(INSTRUCTIONS TO FOLLOW): Return each line of the entries below verbatim, and omit the pictures from your answer.

[Entries for locating text and elements]
^^^^^^^^^^^^^^^^
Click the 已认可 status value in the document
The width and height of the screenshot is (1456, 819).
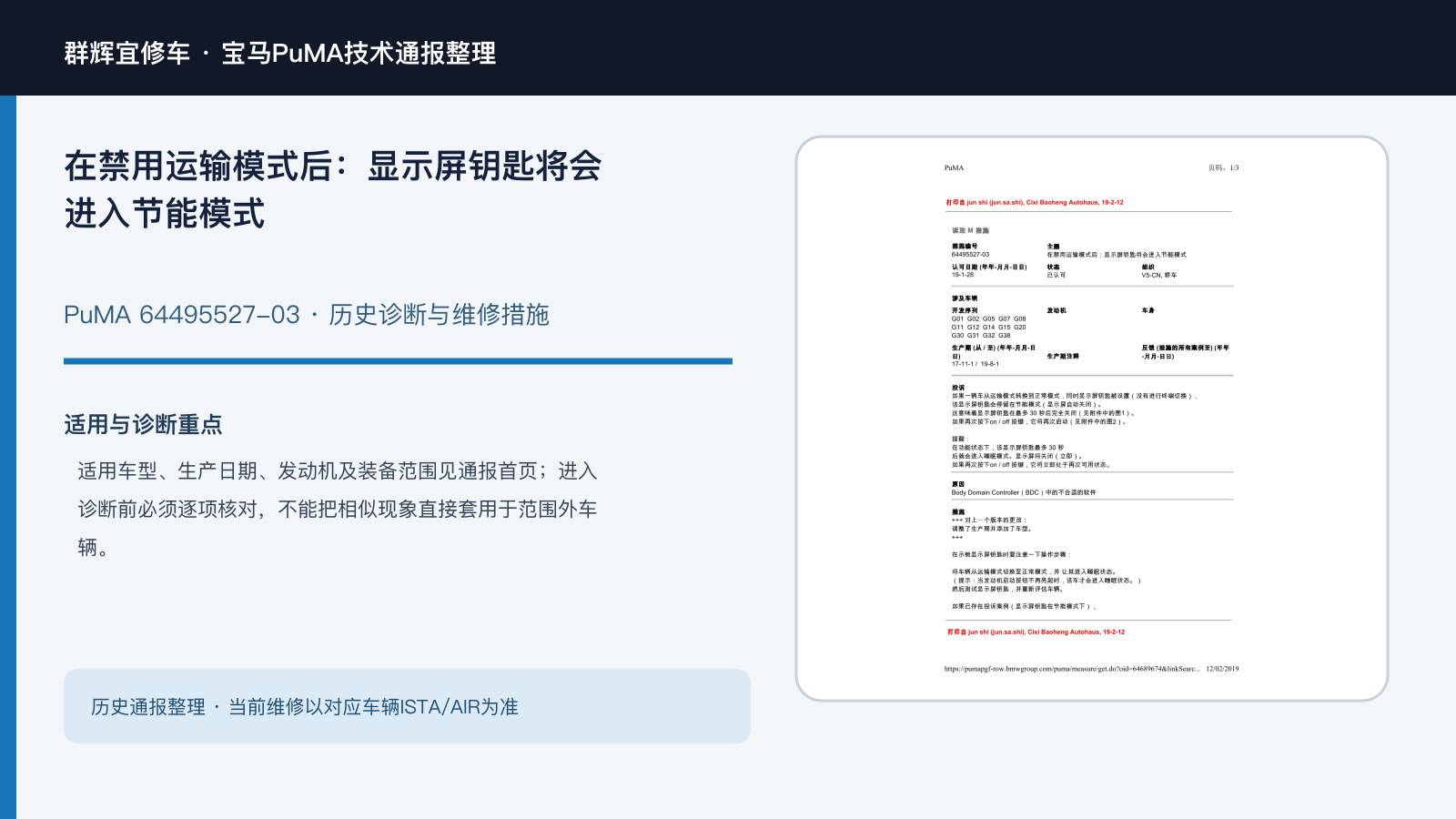1056,275
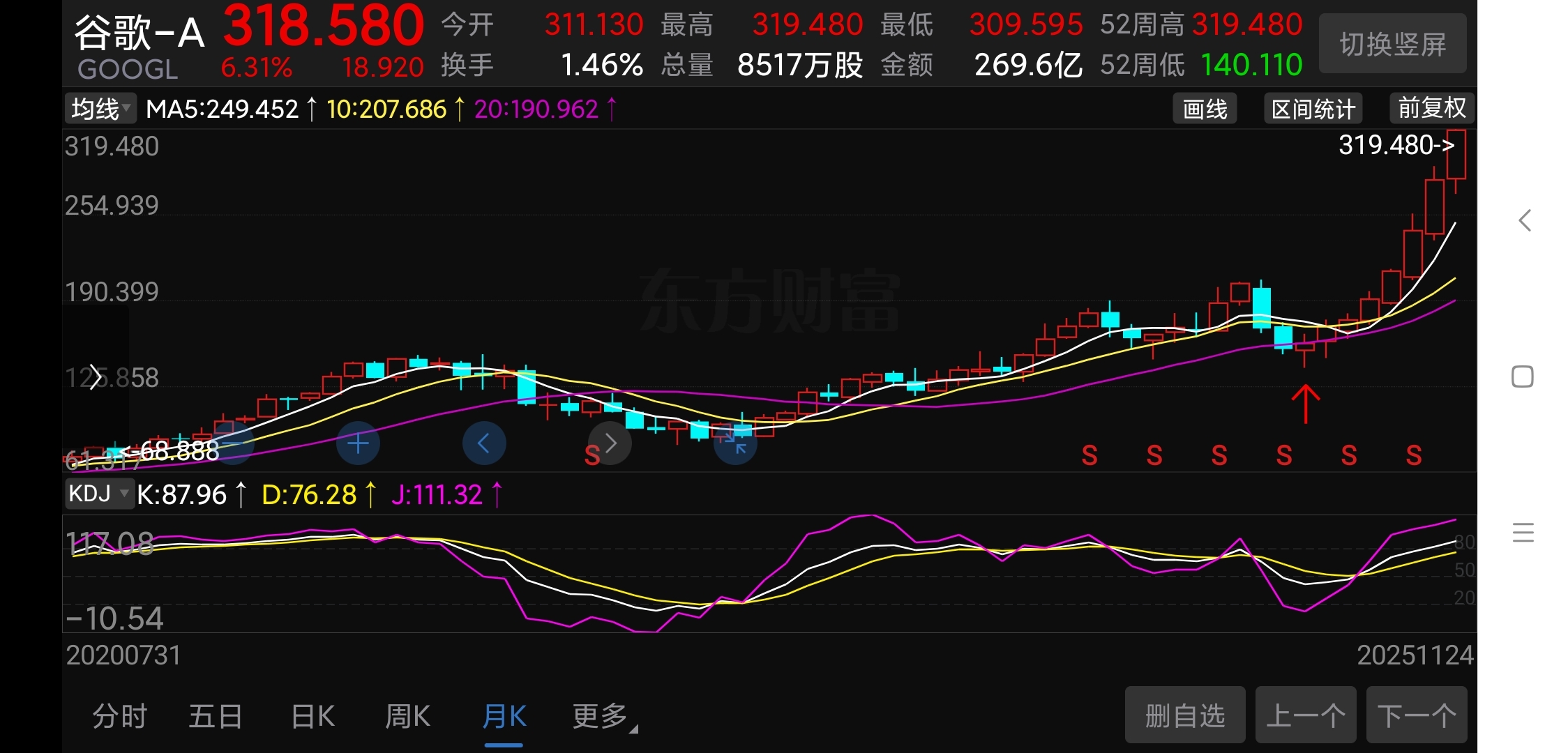This screenshot has width=1568, height=753.
Task: Toggle 画线 drawing mode
Action: pyautogui.click(x=1205, y=109)
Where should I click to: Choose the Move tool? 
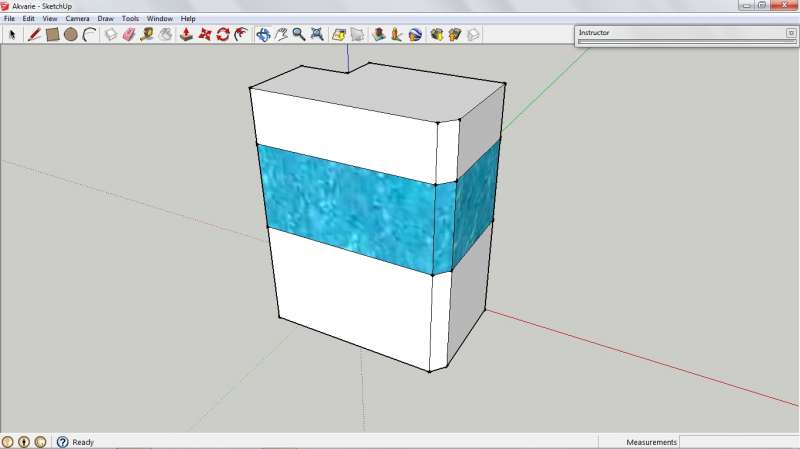[x=205, y=34]
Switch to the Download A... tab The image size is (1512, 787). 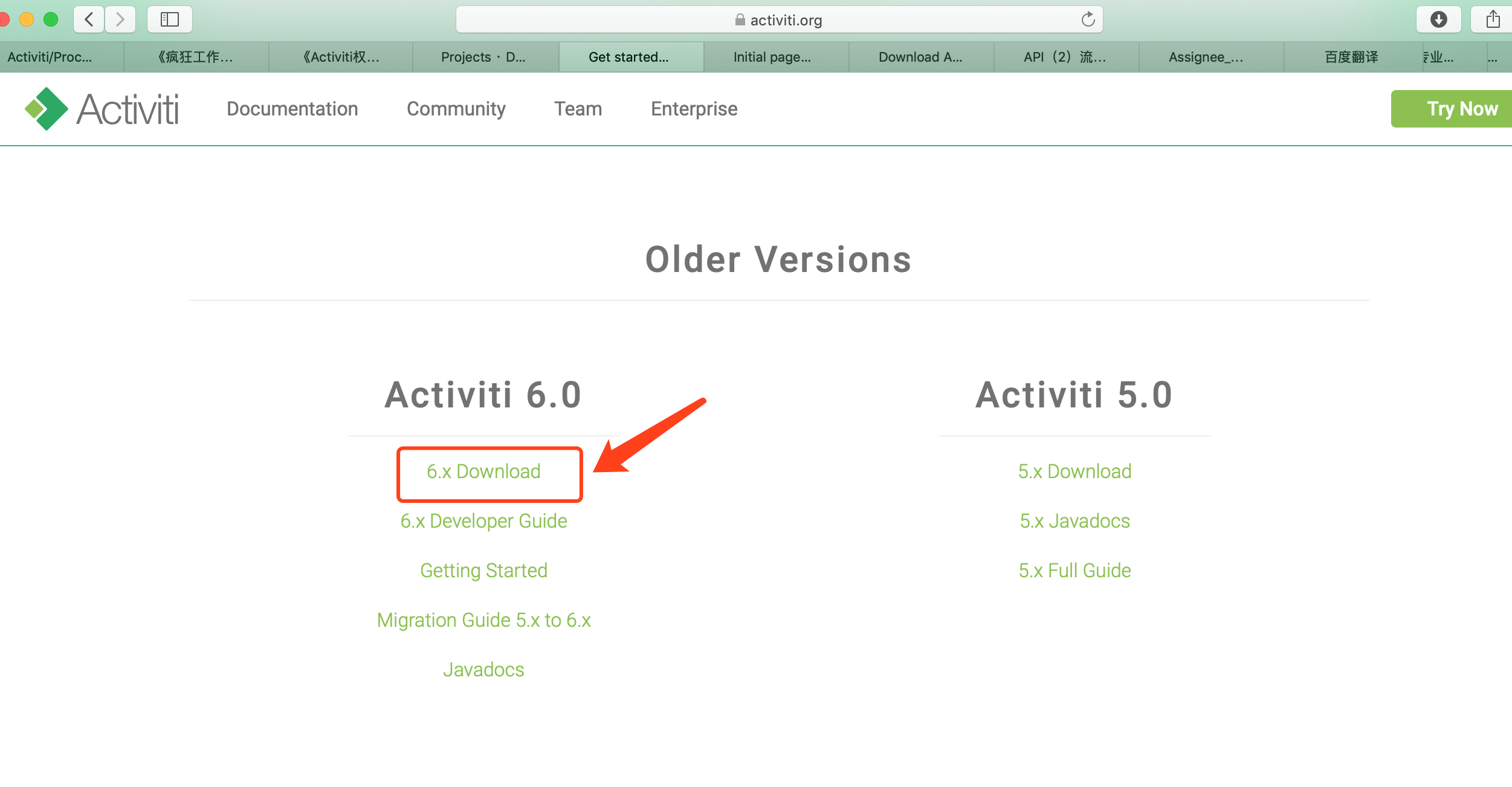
^^^^^^^^^^^^^^^^
(ANSWER BELOW):
Click the 已认可 status value in the document
The width and height of the screenshot is (1456, 819).
1056,275
This screenshot has width=1568, height=753.
Task: Toggle 画线 drawing mode
Action: pyautogui.click(x=1205, y=109)
Where should I click to: Choose the Move tool? 
[x=205, y=34]
Switch to the Download A... tab The image size is (1512, 787). 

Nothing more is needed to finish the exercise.